The Romans (6 legions of them), commanded by Caesar, have marched up to the river Sambre in northern Gaul/Belgica and are busy working on their overnight fort when they’re surprised by a huge horde of hairy locals intent on mayhem and blood. The Romans have to try to form up and defend themselves while hoping that the remaining 2 legions, who are following with the baggage, arrive in time to help.
I used home-grown rules, written by a friend, to play the game in 15mm on a gridded board. It played as a fairly standard-sized game, to which I added a few scenario-specific rules and of course played around with the initial deployment to reflect the Romans’ state of unreadiness.
So, what happened in my re-fight? I’ll aim to tell the story with more pictures than words..
The Romans in the process of constructing their marching fort. The leaders had to use the majority of their early command ‘pips’ just to reform their troops, leaving little scope for forming up a sensible battle formation – or even a full line.
The tribes burst out of the opposite treeline slope on turn 1 and ploughed into the river. On the left the Nervii made up the largest contingent (which was to give them some command and control challenges), with the smaller Viromandui and Atrebates contingents making up the rest of the coalition army. The river was a minor obstacle, but moving fresh and eager warbands towards an enemy is never that difficult!
Caesar did manage to make some semblance of order out of the chaos before the Gauls hit, but it was tough fighting from the start and isolated VII Legion on the right wing was steadily pushed back, creating a real risk of the whole army being outflanked. The few Roman skirmishers did quite well, causing a delay here and there and buying some time for the heavy troops to form up.
The Roman auxiliary light cavalry had clearly done a very poor scouting job, and although they passed their ‘flee’ test when the enemy charged out of the woods, they contributed nothing to the battle – basically due to the Roman generals being too busy elsewhere to try to get them to do anything. Reasonably historical really.
Caesar posted himself with his best troops, X Legion, on the left, trusting his sub-commander to hold the right flank.
The XIII and XIV Legions were on their way though, and the retreating right wing was clearly where they were most needed – and where they’d be able to make the earliest intervention. The death of the Roman general on this flank was a nasty set-back at a crucial point but the army’s command structure soon organised a replacement and disaster was averted.
Fighting was very fierce over and around the unfinished fortifications in the centre. The Gauls had the best of the initial clashes, but couldn’t quite destroy any of the legions to enable them to break through in the centre. Eventually the Roman fighting discipline told and, although it was touch and go until the end, they held firm and saw off the enemy here.
On the right it continued to be tougher, with the King of the Nervii leading a furious attack which looked likely to win the day.

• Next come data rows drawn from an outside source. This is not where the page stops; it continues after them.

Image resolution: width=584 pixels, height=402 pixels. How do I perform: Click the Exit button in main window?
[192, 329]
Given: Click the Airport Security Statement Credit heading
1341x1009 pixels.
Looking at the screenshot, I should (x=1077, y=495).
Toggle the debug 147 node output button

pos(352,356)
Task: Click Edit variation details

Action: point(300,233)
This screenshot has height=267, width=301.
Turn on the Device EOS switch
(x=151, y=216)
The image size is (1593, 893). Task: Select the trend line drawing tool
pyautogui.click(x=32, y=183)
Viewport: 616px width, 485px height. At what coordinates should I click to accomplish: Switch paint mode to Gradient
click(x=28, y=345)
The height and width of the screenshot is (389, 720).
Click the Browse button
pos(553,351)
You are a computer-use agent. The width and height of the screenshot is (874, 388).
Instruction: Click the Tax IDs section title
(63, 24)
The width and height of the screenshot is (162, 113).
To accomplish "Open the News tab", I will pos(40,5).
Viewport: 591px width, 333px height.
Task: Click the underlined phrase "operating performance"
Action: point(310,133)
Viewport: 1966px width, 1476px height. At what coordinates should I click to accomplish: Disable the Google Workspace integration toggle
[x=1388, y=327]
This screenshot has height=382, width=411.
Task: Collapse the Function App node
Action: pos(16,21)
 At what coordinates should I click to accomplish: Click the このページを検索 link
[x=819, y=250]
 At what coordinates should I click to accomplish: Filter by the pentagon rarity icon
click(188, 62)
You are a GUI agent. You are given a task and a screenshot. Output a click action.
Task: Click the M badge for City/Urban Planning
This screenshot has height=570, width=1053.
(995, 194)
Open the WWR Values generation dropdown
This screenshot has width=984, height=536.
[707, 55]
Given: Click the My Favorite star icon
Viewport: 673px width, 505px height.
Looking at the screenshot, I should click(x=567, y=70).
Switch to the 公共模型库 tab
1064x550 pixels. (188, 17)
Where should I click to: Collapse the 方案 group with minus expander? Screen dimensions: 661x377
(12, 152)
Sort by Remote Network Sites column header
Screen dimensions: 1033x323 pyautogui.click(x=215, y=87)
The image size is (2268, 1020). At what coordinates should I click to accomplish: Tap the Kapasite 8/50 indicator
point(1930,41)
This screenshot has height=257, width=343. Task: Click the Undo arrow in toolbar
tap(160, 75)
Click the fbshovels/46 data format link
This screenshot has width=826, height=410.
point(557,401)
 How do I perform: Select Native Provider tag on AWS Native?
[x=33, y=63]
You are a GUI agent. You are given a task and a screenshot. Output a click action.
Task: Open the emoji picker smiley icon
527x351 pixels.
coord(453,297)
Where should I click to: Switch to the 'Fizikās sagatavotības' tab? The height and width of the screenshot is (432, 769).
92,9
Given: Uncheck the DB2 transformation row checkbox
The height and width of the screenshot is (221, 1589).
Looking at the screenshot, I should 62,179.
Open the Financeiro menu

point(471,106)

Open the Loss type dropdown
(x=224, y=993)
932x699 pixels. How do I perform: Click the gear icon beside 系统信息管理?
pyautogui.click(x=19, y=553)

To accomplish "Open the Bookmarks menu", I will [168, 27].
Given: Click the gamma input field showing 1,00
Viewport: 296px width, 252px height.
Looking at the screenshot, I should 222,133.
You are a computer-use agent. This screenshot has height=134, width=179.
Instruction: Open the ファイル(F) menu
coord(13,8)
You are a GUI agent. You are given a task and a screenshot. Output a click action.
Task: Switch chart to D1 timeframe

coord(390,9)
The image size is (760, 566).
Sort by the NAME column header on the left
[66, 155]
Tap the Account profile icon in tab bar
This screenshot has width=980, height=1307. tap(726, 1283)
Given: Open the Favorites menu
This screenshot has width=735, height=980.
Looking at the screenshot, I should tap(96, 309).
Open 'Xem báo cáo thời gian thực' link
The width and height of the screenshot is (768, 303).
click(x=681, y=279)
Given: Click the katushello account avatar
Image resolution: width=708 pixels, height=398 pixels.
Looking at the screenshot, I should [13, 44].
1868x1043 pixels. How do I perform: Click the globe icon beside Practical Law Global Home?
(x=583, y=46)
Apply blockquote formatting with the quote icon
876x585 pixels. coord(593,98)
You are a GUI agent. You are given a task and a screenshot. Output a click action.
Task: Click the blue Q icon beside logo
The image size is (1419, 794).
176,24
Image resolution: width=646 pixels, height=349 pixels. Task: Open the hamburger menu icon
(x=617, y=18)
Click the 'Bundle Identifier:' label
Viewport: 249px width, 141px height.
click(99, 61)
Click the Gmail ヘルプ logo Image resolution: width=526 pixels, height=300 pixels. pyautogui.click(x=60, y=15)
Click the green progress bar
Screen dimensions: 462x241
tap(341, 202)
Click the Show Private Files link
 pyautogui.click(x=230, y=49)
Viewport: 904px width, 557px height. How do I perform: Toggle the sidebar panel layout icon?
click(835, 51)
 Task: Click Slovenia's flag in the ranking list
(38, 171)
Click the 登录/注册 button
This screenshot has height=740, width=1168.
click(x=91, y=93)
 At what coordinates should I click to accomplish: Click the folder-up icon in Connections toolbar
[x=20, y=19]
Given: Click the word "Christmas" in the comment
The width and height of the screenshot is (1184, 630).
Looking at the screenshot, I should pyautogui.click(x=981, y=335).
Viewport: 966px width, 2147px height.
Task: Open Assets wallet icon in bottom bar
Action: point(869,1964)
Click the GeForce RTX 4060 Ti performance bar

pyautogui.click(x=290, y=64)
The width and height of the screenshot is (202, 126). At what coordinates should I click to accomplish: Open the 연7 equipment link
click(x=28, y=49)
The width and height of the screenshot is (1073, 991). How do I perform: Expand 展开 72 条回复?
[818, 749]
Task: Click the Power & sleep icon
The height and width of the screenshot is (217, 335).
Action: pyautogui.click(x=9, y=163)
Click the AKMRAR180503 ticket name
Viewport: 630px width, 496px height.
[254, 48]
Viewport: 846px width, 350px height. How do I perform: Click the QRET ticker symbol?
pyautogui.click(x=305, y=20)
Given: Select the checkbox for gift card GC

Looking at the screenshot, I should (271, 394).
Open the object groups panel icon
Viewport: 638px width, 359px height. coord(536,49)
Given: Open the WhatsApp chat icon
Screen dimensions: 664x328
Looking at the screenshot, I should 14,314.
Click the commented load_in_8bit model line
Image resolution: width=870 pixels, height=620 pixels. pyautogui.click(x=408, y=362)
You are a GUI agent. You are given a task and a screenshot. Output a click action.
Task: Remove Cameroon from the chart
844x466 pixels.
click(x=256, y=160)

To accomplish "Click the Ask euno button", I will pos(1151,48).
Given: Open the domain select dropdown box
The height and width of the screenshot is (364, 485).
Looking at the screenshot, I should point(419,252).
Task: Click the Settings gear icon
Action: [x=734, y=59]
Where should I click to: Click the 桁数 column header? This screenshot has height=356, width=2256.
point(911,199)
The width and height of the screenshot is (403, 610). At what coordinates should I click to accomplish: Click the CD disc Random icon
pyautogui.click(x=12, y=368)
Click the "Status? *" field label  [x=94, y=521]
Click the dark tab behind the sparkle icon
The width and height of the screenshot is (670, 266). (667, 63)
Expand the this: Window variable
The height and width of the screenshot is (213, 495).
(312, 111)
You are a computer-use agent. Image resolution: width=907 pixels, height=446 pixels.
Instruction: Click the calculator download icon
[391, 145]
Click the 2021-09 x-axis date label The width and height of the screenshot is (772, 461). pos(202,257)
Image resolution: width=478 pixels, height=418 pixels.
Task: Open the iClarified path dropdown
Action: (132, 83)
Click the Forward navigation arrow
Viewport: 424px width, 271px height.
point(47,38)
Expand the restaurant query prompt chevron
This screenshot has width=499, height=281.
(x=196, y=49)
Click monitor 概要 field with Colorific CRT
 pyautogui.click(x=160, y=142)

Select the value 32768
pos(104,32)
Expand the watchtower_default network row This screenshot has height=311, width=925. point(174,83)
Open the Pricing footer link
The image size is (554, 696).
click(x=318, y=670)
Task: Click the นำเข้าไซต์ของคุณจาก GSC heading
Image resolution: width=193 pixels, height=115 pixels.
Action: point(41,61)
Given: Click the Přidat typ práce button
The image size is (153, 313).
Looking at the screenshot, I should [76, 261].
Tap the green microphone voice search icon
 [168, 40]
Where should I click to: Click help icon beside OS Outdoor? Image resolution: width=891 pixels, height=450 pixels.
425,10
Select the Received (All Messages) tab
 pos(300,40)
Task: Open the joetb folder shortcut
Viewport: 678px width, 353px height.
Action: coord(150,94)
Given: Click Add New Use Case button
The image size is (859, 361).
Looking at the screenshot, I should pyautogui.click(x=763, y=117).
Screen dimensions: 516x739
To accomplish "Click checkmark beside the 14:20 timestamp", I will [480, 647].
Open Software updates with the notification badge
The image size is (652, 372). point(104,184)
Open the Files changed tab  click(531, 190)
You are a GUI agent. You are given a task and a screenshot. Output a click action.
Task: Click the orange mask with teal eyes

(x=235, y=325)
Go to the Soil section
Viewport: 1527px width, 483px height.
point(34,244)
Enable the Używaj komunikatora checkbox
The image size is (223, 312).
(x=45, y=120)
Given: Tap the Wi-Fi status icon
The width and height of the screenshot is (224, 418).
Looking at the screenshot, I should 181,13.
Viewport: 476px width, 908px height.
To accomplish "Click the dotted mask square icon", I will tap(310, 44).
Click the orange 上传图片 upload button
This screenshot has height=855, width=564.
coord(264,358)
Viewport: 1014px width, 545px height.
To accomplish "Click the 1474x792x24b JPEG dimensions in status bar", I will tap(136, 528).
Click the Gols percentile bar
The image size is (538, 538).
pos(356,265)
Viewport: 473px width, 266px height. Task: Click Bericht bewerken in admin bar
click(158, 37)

The late-arriving column comes into play, with VII Legion on the brink of collapse and about to be saved by a timely Roman quick-step unit replacement manoeuvre. After this the Nervii tried to re-group for another attack but the Romans had effectively shored up their line and the right flank was secure.
On the left Caesar got stuck in and helped to keep the lads steady, and fortunately just when the line was about to give way, the King of the Viromandui was struck down atop the ramparts and the rest of his tribe melted away. Although the Atrebates had made progress against the Roman left flank, they were now isolated and decided to follow their allies back across the river.
The end of the battle, with the Romans victorious – although many of their units were on the brink of being destroyed. The Gallic alliance had just fallen short in some key combats, and couldn’t make their greater numbers tell. History had repeated itself, and although Caesar had had a bit of a scare, he knew his invasion of northern Gaul would now proceed more smoothly. He’d just need to give some thought to how he’d write things up for the Senate and the People…
All in all it was an enjoyable game, and it was nice to play a scenario I’d been keen to do for so many years.